Extending the Visit Framework

Visit Plugins

The visit framework is extensible via a plugin mechanism. Plugins objects can provide methods, which are called on every request. The plug-in mechanism can be useful for answering questions like ‘How long does a user browse my site?’, ‘What browsers do my users use?’, or ‘How effective is this page in generating a specific response?’. These questions might be difficult to answer using regular TurboGears controllers, but are greatly simplified using Visit.

The tubogears.visit module has an enable_visit_plugin method that you can call to register an object with Visit. Your object only needs to implement one method, record_request.

So, a very simple visit plugin could be implemented in as little as something like:

simplevisit.py:

import turbogears
import logging

log = logging.getLogger('myapp.simplevisit')

class SimpleVisitPlugin(object):

    def record_request(self, visit):
        log.info("Visit key: %s" % visit.key)

def add_simple_visit_plugin():
    log.info("Registering the SimpleVisitPlugin")
    turbogears.visit.enable_visit_plugin(SimpleVisitPlugin())

turbogears.startup.call_on_startup.append(add_simple_visit_plugin)

If you import this simplevisit.py module into your main controller.py, you should see information about the visit key show up in your log output.

The Visit Object

In the example above, record_request takes an argument visit. This visit object is not the same Visit as is in the default model.py, but rather a very simple object defined in turbogears.visit.api. It has only two properties:

key
This is the same SHA hash that is contained in the cookie, and also corresponds to the visit_key property found in model.Visit.
is_new
This contains a boolean that is True if this is the first time the visitor has initiated a request to the site, and False otherwise.

This object is also assigned to cherrypy.request.tg_visit, and so it can be accessed inside of any regular controller.

Example 1: Tracking Browser Type

Now that we have a start on what all the pieces are, we can flesh out a slightly more involved example. Say we have a requirement that we want to know what browsers our visitors are using. Ok, we could parse the log files right now for that information and get a pretty reasonable estimate. But, since we are talking about our Visit hammer, this problem is looking an awful lot like a nail.

First let’s extend our model.Visit class just a bit by adding a browser column:

class Visit(SQLObject):
    class sqlmeta:
        table = "visit"

    visit_key = StringCol(length=40, alternateID=True,
        alternateMethodName="by_visit_key")

### BRIEF
Please return, word for word, the part of the Visit framework text starting with "So, a very simple" and going on through "log = logging.getLogger('myapp.simplevisit')". You won't need the data at all.

### DATA EXTRACT

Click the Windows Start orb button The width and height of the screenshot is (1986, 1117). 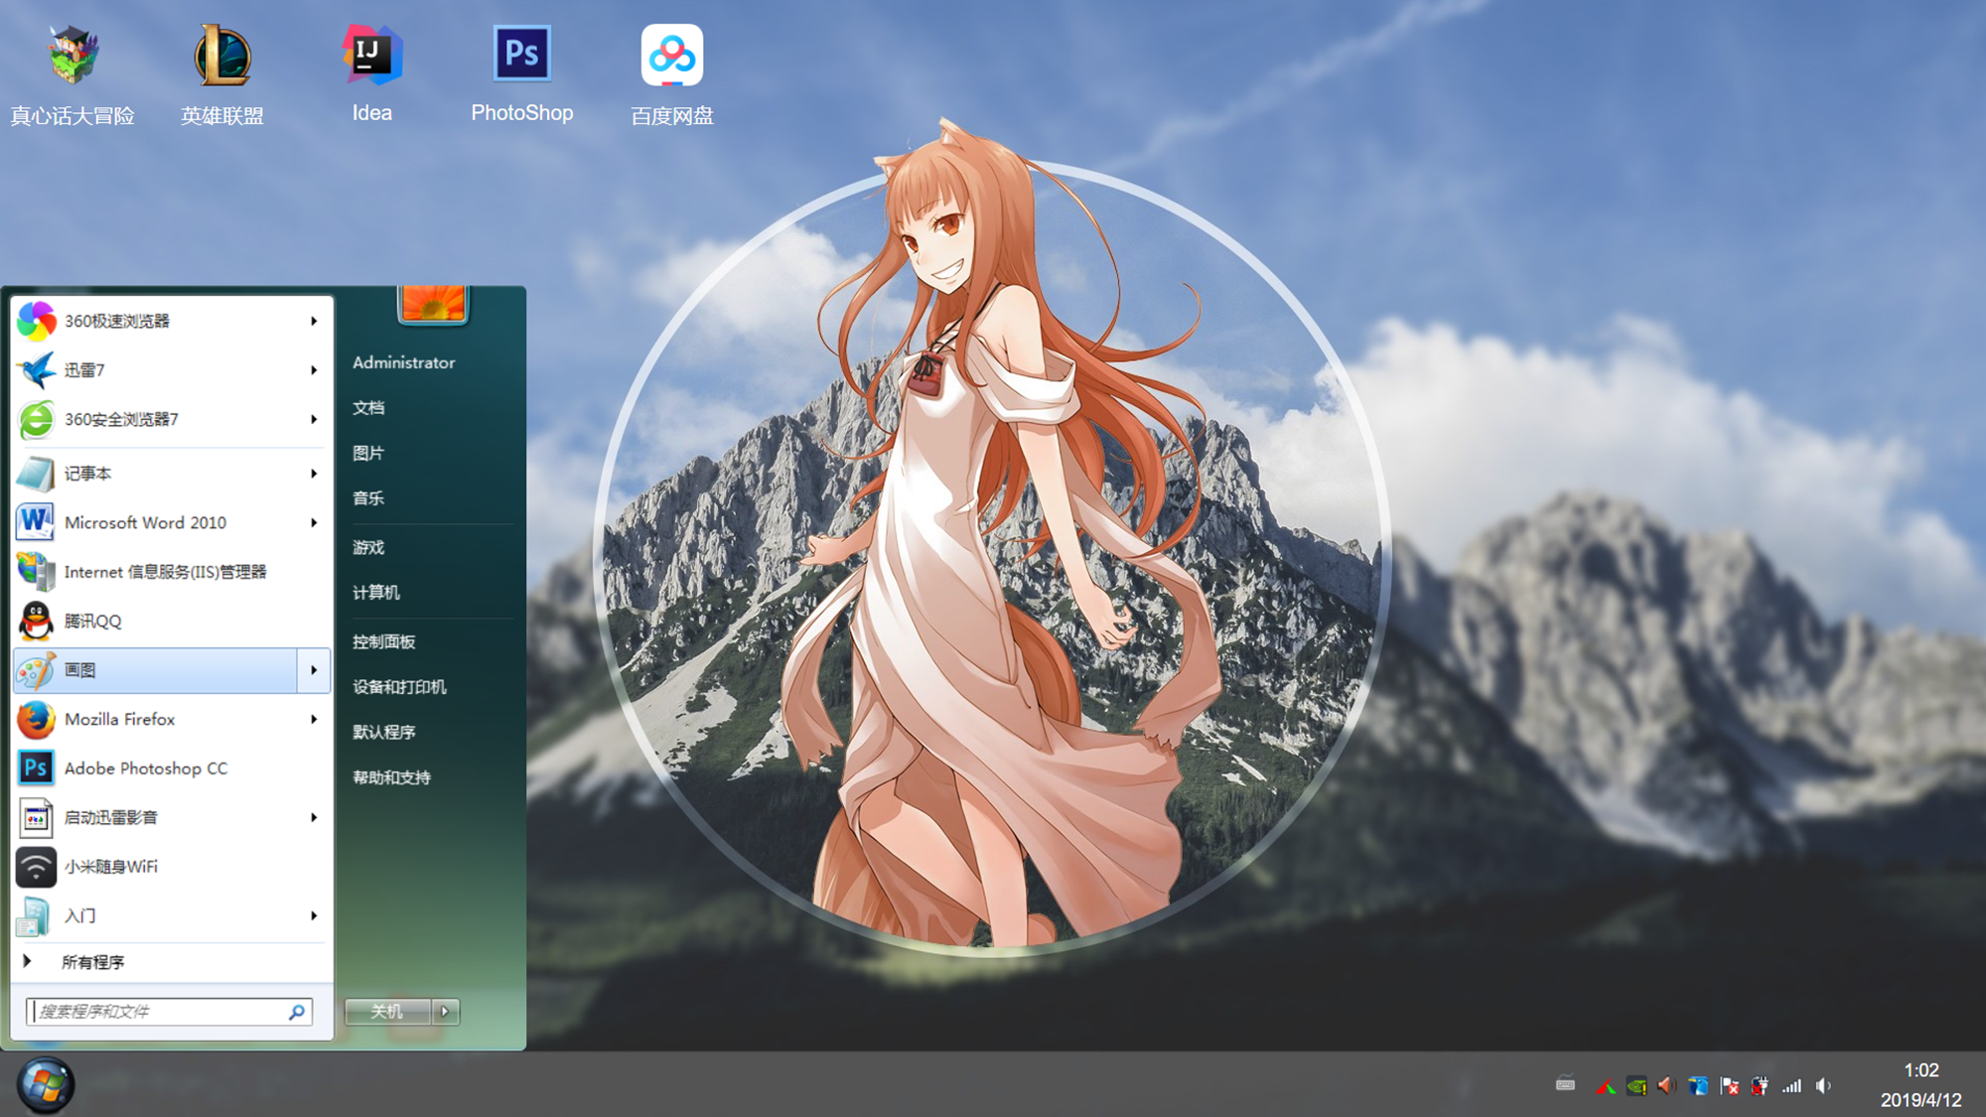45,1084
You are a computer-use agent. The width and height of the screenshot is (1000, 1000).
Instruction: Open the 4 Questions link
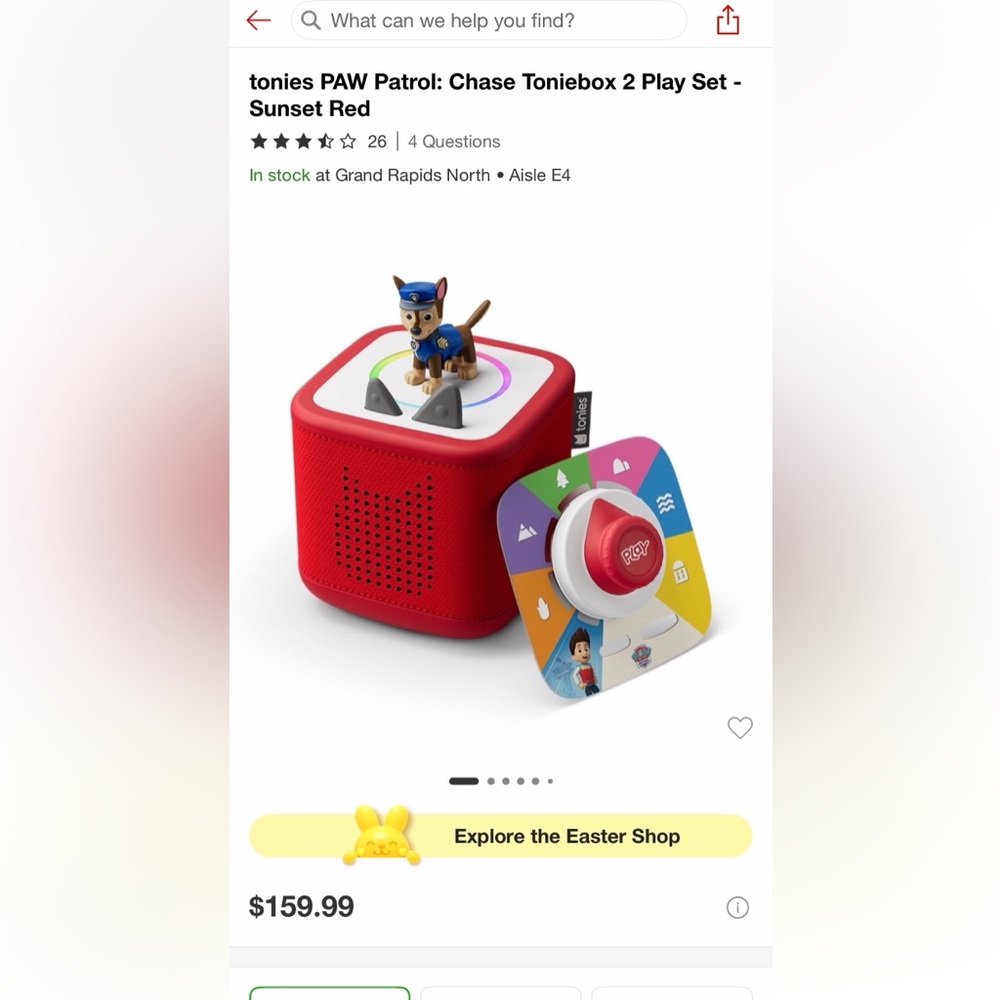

### SOLUTION FOR THIS PROBLEM
So, a very simple visit plugin could be implemented in as little as something like:

simplevisit.py:

import turbogears
import logging

log = logging.getLogger('myapp.simplevisit')